You currently work for Aperture Science, a small company that sells information technology (IT) products.
The lone data scientist at Aperture approaches you one day and proposes to use k-NN estimation to build a model to predict the IT budget of companies to identify potential new clients. They would like your help building and deploying the model.
The only data you have on hand is a sample of companies across the United States, which includes their IT budget for last year, their total revenue last year, their total number of employees last year, and their industry classification.
This data will make up your database of potential neighbors. Ultimately, as a first true test of the model you want predict the IT budget for Acme Corp., a potential client for whom you do not know their IT budget (but you know their total revenue, number of employees, and industry classification).
- Given the information above, explain how you could estimate Acme’s IT budget using k-NN.
- If you chose k=N, the total number of training examples, what would be the effect?
After seeing a presentation on the power of data mining and hearing about your past consulting work, you are approached to create a model for a university’s admissions office.
The members of the admissions review board just heard about a technique called “clustering”, and they think it would be a good idea to try this technique on the newest batch of applying students for the upcoming academic year.

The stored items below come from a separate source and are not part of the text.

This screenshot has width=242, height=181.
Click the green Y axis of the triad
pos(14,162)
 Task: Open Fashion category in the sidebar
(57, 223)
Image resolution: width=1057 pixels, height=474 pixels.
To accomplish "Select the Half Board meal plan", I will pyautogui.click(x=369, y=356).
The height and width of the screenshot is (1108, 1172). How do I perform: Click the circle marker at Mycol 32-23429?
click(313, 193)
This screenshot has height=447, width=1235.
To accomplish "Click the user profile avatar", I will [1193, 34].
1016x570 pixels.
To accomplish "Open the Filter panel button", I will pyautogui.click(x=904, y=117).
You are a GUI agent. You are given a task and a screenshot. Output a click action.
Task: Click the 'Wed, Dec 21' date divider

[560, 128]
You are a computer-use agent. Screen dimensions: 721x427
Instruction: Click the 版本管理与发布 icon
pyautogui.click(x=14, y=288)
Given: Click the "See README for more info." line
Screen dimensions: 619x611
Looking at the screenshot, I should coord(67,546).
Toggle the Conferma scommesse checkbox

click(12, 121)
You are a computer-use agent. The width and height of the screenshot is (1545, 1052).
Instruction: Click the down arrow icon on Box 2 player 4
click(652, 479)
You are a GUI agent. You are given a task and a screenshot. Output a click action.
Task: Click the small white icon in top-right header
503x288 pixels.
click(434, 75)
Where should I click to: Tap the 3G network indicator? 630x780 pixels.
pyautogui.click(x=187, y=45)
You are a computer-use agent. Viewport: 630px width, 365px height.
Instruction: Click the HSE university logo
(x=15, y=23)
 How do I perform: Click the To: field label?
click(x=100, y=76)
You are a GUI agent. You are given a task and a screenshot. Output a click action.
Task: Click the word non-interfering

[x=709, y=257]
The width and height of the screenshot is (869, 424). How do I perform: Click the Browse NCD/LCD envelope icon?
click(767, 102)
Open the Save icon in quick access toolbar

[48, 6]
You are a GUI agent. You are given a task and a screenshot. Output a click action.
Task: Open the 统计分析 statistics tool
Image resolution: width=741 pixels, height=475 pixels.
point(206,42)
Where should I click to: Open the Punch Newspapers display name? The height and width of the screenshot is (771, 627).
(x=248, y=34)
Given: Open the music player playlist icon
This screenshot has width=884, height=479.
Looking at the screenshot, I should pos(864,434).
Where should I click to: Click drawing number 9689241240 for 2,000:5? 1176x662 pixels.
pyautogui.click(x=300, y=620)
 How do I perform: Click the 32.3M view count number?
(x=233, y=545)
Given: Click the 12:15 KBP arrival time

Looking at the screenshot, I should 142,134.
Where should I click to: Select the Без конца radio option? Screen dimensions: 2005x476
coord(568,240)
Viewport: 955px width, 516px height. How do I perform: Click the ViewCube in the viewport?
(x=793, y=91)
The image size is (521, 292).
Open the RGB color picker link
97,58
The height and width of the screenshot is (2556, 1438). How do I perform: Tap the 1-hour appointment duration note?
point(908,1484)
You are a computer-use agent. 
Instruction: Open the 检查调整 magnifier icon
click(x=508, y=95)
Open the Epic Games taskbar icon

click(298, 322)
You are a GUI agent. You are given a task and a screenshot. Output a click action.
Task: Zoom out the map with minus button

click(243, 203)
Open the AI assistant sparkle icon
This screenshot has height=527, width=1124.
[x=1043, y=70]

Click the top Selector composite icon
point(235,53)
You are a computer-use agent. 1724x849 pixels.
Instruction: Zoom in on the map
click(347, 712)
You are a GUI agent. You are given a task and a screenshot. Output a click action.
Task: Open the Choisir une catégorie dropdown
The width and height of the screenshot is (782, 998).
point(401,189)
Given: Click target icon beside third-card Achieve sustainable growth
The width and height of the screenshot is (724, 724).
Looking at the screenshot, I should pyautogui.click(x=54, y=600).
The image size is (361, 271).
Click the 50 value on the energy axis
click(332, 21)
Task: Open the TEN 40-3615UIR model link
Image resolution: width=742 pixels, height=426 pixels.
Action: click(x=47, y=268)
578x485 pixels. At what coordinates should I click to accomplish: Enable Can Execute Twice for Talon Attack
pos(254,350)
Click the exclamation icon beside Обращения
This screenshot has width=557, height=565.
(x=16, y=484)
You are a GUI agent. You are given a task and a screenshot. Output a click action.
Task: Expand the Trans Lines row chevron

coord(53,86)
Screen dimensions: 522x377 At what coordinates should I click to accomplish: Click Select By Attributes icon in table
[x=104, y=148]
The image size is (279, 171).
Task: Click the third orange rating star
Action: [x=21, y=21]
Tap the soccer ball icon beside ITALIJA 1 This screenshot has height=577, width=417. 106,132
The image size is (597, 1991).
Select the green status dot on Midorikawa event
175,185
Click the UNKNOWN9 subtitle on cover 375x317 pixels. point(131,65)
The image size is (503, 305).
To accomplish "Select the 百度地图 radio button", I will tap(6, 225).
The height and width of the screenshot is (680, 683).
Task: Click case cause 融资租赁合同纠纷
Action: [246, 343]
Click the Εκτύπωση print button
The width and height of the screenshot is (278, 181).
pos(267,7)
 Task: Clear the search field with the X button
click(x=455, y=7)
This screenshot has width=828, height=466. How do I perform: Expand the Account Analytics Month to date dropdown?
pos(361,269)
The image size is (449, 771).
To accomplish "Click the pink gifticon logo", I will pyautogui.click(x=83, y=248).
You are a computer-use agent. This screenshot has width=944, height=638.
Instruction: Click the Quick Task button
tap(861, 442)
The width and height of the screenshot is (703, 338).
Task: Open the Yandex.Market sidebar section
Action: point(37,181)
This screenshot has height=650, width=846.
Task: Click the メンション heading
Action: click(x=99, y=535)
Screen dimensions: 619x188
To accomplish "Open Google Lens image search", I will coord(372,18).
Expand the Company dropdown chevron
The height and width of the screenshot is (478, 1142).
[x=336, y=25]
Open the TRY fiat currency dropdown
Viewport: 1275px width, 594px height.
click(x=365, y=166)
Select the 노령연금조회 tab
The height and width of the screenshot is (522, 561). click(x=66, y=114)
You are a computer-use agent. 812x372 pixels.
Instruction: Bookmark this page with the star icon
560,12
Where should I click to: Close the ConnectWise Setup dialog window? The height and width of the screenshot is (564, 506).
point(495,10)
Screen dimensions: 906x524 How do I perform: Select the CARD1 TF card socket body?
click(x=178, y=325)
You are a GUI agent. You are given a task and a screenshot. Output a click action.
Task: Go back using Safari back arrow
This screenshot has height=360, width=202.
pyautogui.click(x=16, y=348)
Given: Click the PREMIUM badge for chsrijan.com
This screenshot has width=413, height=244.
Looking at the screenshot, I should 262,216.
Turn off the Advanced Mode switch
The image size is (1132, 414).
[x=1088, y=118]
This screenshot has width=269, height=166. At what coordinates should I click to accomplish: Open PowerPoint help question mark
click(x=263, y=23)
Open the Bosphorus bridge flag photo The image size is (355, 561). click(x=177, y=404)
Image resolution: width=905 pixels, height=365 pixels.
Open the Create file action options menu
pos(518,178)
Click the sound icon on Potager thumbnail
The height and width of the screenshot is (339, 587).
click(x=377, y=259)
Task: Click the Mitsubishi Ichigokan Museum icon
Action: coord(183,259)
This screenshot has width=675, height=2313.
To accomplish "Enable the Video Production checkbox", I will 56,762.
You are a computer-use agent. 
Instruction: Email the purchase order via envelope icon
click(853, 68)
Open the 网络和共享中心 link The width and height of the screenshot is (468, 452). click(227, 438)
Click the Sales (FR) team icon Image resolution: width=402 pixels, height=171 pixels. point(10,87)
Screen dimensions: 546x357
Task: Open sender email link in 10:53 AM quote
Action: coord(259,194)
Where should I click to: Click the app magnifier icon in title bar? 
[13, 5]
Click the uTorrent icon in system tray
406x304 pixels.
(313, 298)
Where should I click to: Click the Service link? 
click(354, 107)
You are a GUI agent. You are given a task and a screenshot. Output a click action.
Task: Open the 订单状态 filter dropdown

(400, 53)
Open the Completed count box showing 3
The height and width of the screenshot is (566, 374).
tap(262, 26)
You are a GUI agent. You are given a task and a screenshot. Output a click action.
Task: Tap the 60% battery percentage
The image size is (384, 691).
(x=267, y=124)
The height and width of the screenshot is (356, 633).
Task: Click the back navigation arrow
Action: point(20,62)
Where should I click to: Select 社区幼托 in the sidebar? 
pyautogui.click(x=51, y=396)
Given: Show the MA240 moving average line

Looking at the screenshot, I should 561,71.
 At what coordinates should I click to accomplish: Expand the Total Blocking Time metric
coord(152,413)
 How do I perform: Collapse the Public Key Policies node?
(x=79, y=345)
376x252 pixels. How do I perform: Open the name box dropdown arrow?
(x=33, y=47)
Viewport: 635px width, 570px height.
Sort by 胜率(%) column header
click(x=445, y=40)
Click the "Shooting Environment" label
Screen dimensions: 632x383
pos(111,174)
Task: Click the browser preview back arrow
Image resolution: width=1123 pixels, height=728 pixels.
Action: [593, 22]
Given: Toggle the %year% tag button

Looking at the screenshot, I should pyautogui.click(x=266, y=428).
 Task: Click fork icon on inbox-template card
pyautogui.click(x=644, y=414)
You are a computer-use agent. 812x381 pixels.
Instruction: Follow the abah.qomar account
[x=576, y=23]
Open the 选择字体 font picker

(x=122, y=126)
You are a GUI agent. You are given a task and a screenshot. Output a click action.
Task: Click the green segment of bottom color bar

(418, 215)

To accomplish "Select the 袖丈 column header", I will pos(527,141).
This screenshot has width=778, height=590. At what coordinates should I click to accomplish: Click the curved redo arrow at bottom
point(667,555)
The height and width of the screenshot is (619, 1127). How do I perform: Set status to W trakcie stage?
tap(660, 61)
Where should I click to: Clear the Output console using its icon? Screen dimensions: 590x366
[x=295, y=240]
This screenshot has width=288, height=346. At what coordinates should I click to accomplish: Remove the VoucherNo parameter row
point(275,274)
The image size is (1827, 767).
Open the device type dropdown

By sorting applicants into groups, they believe it will be easier to then make application and recruiting decisions.
For confidentiality reasons, you are provided with only a few select attributes for each of the university’s roughly 4,000 undergraduate applicants.
- hsgpa – the applicant’s high school GPA (out of 4)
- sat – the applicant’s SAT score (out of 1600)
- hsize – the size of the applicant’s graduating class
- athlete – whether the student participated in high school athletics for at least 1 year
- Create a cluster model. Use the default k-means algorithm and set the number of clusters (k) to 3.Here is the model URL (you don’t have to create it) https://bigml.com/shared/cluster/eqaIdcHWrODBlC2P07tORoP9ZYZ
In about 5-8 sentences, briefly describe each of the 3 clusters and explain any overarching takeaways about the groups of applicants this university receives.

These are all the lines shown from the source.